4. JP Morgan went overweight in November. JPM upgraded CLSK from neutral → overweight citing the low-cost power position as structurally undervalued given post-halving mining economics. Nobody has a sell rating. Skeptics are expressing their view through short positions, not analyst downgrades.

5. AI optionality in Texas is real capital. They’re not talking about pivoting to AI — they’re buying land specifically positioned for it. If the HPC pivot lands even partially, the revenue model and the multiple both change.

Bear Case

1. $1.8B in debt cuts both ways. At $40K BTC, the treasury drops to $534M, working capital tightens, and the debt overhang becomes the story. The zero-coupon converts due 2032 look manageable until they don’t.

2. Dilution is structural. 23.68% YoY share count growth. They fund expansion through equity markets. There’s no obvious end to this cycle until the company becomes self-funding from mining cash flows — which requires sustained BTC above $65K or so.

3. Q1 operating losses aren’t all accounting. Adjusted EBITDA of $(295.4)M for Q1 FY2026. Expansion capex, costs from new sites coming online, and debt service are compressing near-term cash generation. Actual profitability is a 2026–2027 story.

Analyst Targets

Twelve analysts cover CLSK with a Strong Buy consensus and an average 12-month price target of $19.69 — 93% above the current $10.10.

  • JP Morgan: Overweight (upgraded November 2025)
  • Needham: Buy, $25 target (raised November 2025)
  • Northland Capital: Outperform, $22.50 (initiated January 13, 2026)
  • Maxim Group: Buy, $22 (initiated January 8, 2026)
  • B. Riley Securities: Buy, $16 (initiated July 2025)

The bull/bear split runs entirely through the short book. Sophisticated bears are betting on timing and leverage risk — not disagreeing with the asset valuation.

Verdict

CleanSpark is a leveraged bet on Bitcoin. That’s a description, not a criticism.

At $10.10, the stock prices in real uncertainty: BTC volatility risk, $1.8B in debt, ongoing dilution, and ERCOT execution on Texas. The 34% short interest tells you sophisticated money sees genuine downside scenarios.

The counter: 93% analyst upside consensus, $976M in BTC on the balance sheet, $458M in cash, and 50 EH/s of mining capacity scaling toward 1 GW+ in Texas.

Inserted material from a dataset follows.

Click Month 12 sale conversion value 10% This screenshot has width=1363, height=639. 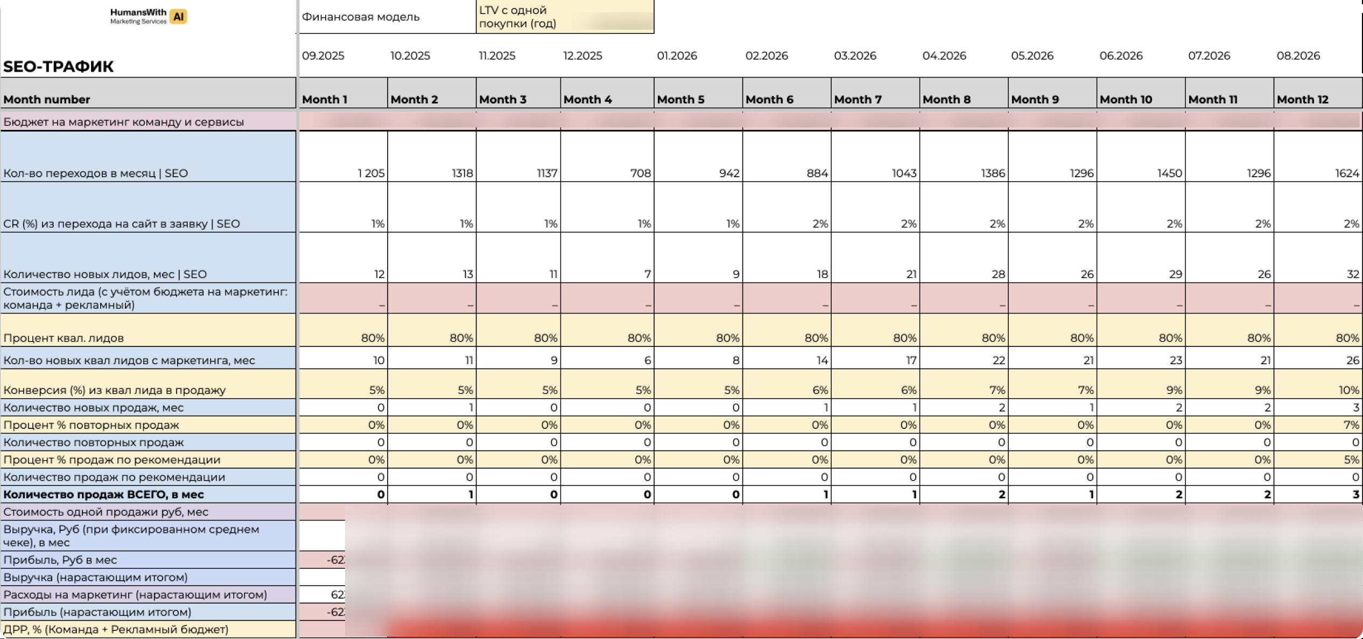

At Bitcoin above $70K, the asset base is difficult to argue with at current prices.

Compelling at $10–12 with Bitcoin above $70K. If BTC breaks $80K, short squeeze pressure could close a meaningful chunk of the gap to the $19.69 analyst target in a hurry. Watch Q2 FY2026 earnings (expected May 2026) for Texas capacity timelines and whether operating costs are trending down as new sites stabilize.

If Bitcoin drops back below $55K, revisit the thesis. The leverage cuts both ways.


This is not financial advice. I hold no position in CLSK. Do your own research.